One woman whose dog went missing during a 10-minute span May 10 suspects her dog was stolen and later resold — what’s called “pet flipping” or sometimes “dog flipping,” depending on the species of the animal.
“It was just too short of a time frame for him to have run away,” explained Debra Clark, whose daughter Brittany Clark owned Rocket, a purebred white husky.
The Clarks, who live near the Cass County line in Miami County, reported the suspected theft to the Miami County Sheriff Department. However, “I don’t have any proof,” said Debra Clark. No one witnessed the departure of the dog and the dog had not had a microchip identification inserted underneath his skin, she explained.

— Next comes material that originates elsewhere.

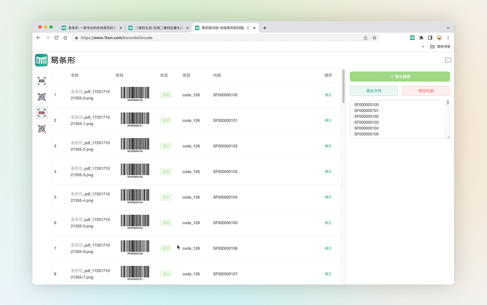
Task: Switch to the first 易条形 browser tab
Action: (x=91, y=28)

She had offered a $500 reward for the 18-month-old dog’s return. More than 700 people have subscribed to a Facebook page, “Finding Rocket,” advertising the reward. But so far, no luck.
“Everybody’s looking for Rocket,” said Debra Clark. “I would’ve thought for $500, somebody would have brought the dog back.”
The Indianapolis Star on July 16 reported the arrest of two accused pet flippers as well as noting other, lower-profile cases with similar charges had been filed with the prosecutor’s office in the city.
Miami County Sheriff Timothy Miller recommended that anyone suspecting their pet was stolen should report the incident to law enforcement.
However, he said he hadn’t seen a trend of pet flipping occurring in the area.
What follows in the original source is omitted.